Think this is an exaggeration? Some Republicans are busily trying to make it a law that if you own a car of any description, you will be unable to receive SNAP benefits (that’s food for the poor, if you aren’t familiar with the term) until you sell that car. This plan is Rush Limbaugh-approved, so you know it is empathetic and fair and kind-hearted and rational. (Yeah…no.) So while you are struggling to find work, and being told that you need reliable transportation to be hired (try to find a decently compensated job that does not require employees to have their own transportation), and being scorned for being unemployed, Republicans want to take your personal transportation away (while blocking any public transportation-related programs, mind you) or deny you help with food. Nice people.
Yes, you must sell everything you own that is even remotely nice, you must dress nicely (but not TOO nicely) when you are out in public, and you need to feel like a complete and utter failure before seeking help. Never mind that it is nearly impossible to get by without a mobile phone or reliable transportation these days.
Hey, poor person; hey, you unemployed person: your phone is too nice and isn’t there public transportation you could be using instead? Of course, anyone who has ever had to rely on public transportation realizes that it is unreliable, often late, sometimes fails to arrive at all, is almost always dirty and smelly and unpleasant, and if you need to get to work or home from work using it, then you get to hang out in unsafe places (often in the dark, and rarely covered to protect you from rain or heat or wind) by yourself (enjoy your mugging).
Of course, if you do wind up sitting on a sidewalk with a cup, these same assholes will walk past you like you are invisible or hiss “get a job” at you.
Also, if you are not white, these rules apply double to you. Because the majority of welfare recipients in the United States are white….”

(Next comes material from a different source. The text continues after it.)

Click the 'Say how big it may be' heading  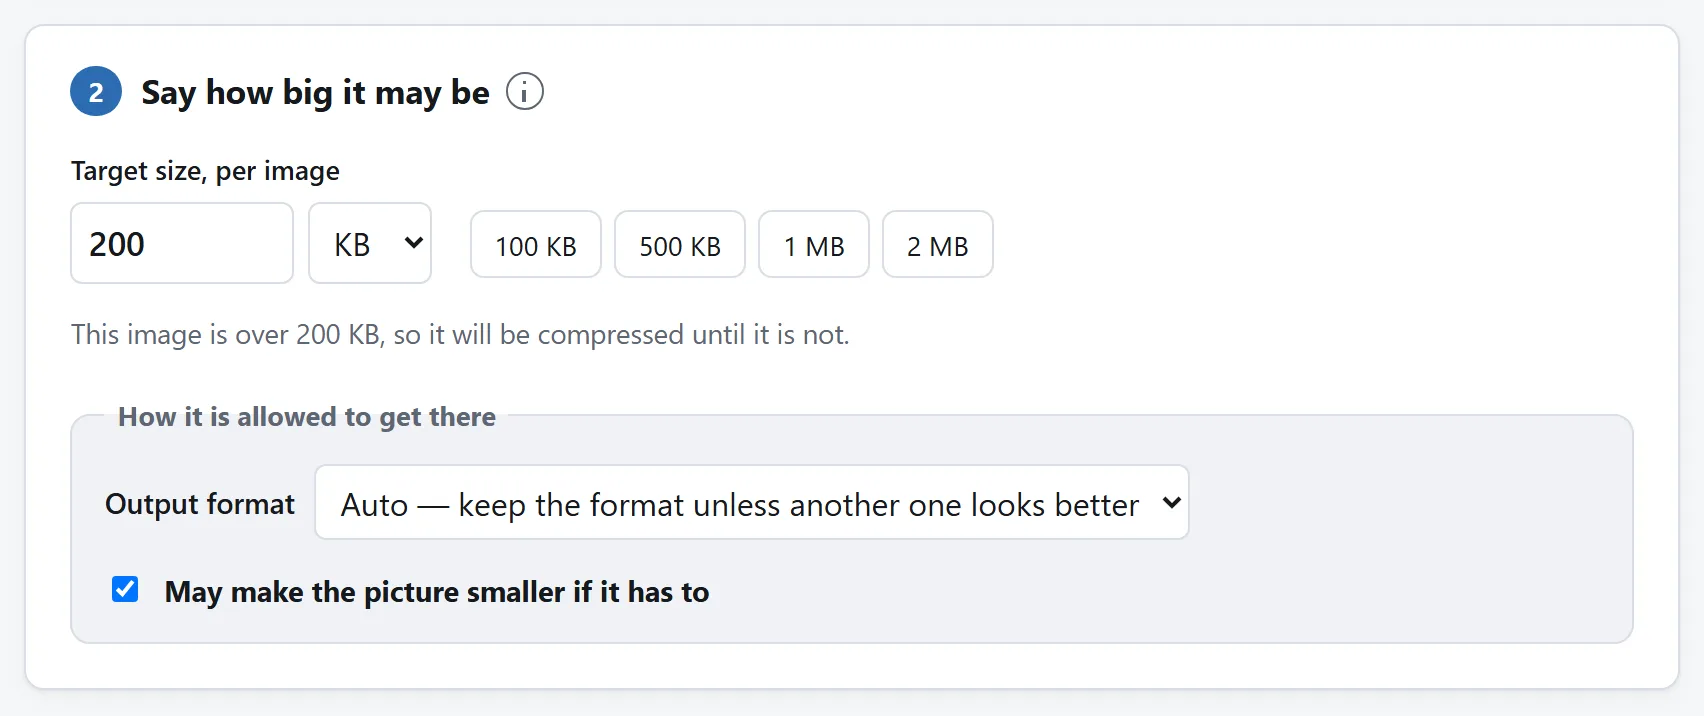point(316,92)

The Rush Limbaughs of this world want us to hate those who need assistance. They consider them wasteful, unworthy of respect, and worthy of losing all rights – because they need help. In Wisconsin, there is a GOP based bill that would allow those receiving public assistance to have their checking accounts spied on, and even frozen if those owning them, who are on any sort of public assistance, are deemed unworthy. In West Virginia, Republicans want school kids who need food assistance be required to work for it. Nothing is wrong with a school job, that actually pays kids for working. The idea of forcing children who have nothing to do with the fact that their parents cannot afford to properly feed them, to pay for their mistakes of their parents is well, it’s UnAmerican!

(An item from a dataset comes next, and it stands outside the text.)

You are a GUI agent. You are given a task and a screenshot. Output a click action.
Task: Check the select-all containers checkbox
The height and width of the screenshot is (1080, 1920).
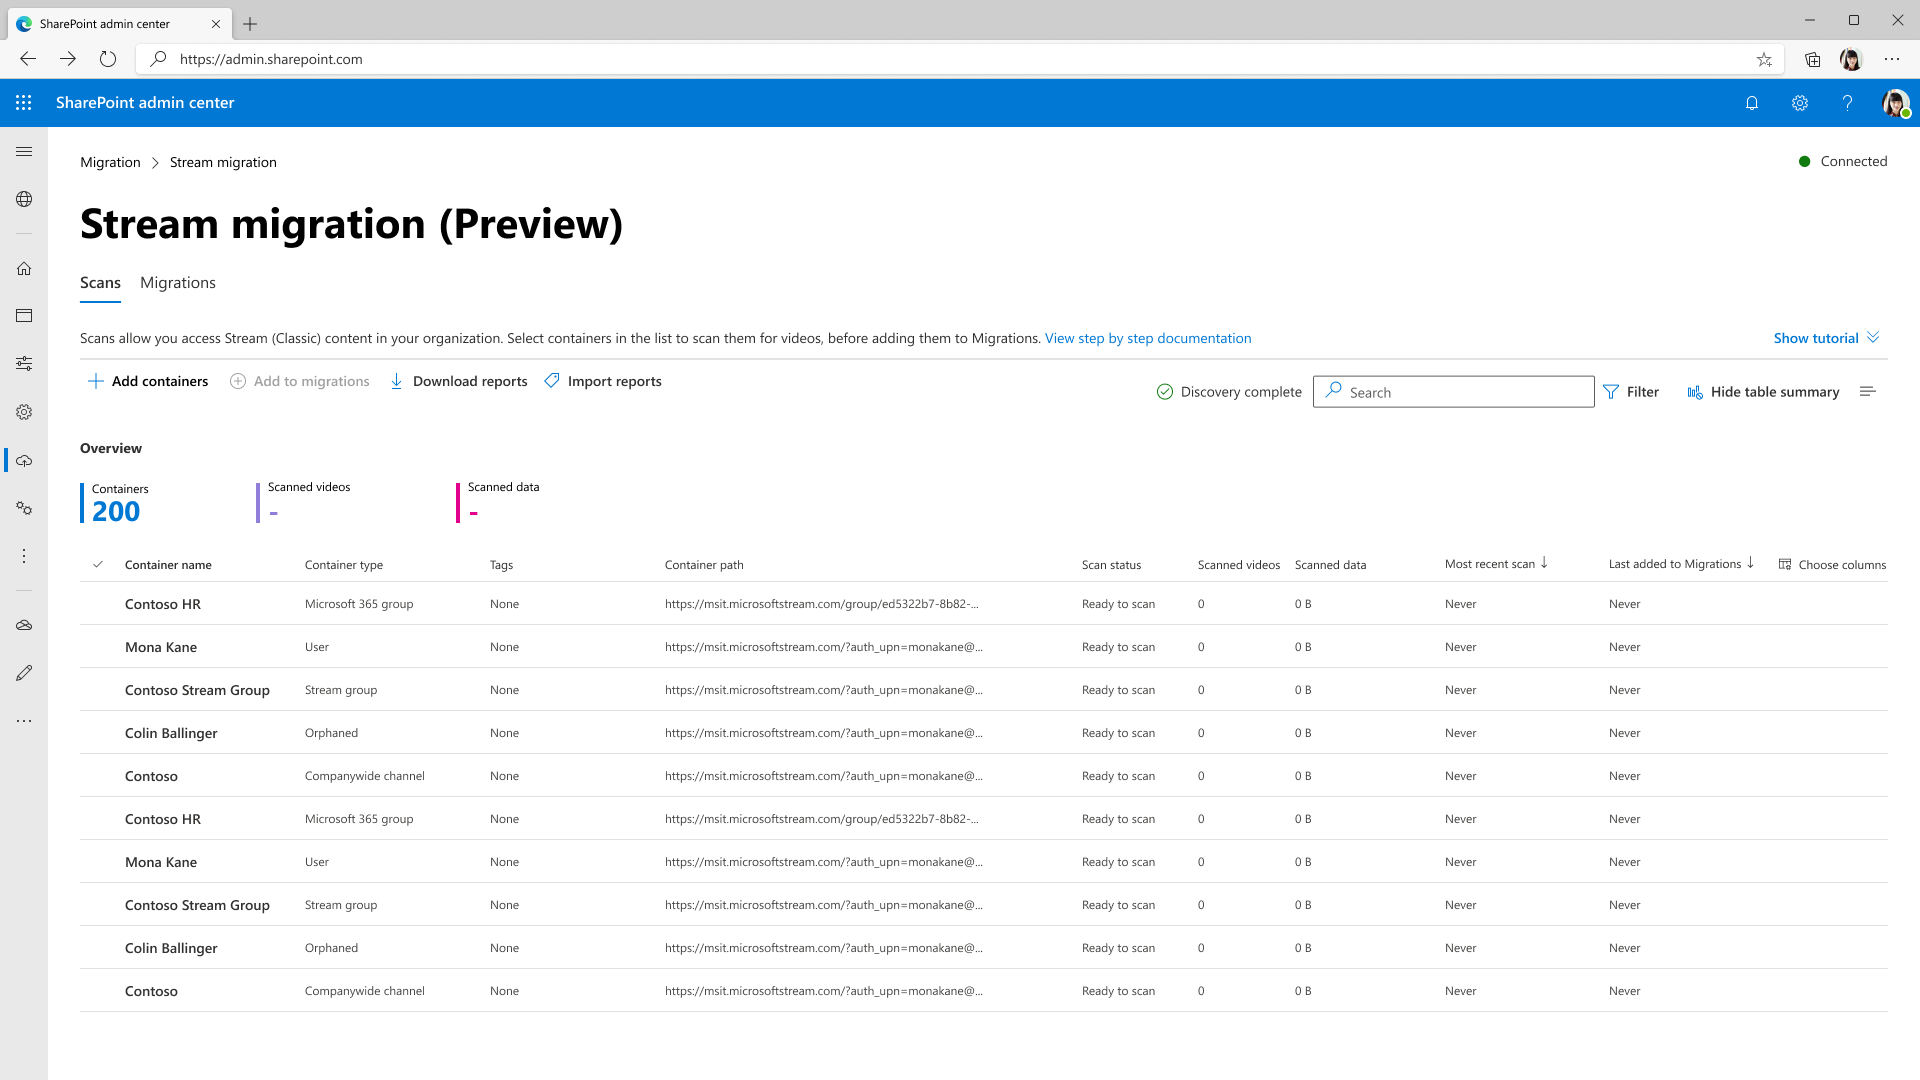99,563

You know, after living through three years of fighting just to survive and make sure my elderly parents have food, medication, and are kept warm and safe, I no longer see the world the same way. I have a tremendous amount of compassion for those who are in need. I’ve also learned that there is nothing more humiliating that localized public assistance. I no longer believe in food banks, clothes closets, and things where those in need must be required to grovel for the tools of survival. The only way to do this is through the mask of the government.
Just because a person needs help is no reason to destroy who and what they are. I will never be the same person I once was. I’ve learned what it is to truly be in need. I’ve also learned how truly cruel and unthinking people can be. I’ve been humiliated in front of people I know, when I couldn’t pay a bill. The person doing it seemed to enjoy every moment of the humiliation. I’ve been there and done that, and wouldn’t give anything for what I’ve learned. We are all one major incident away from losing what we have, and being one of the lowest of the low. We should be so lucky.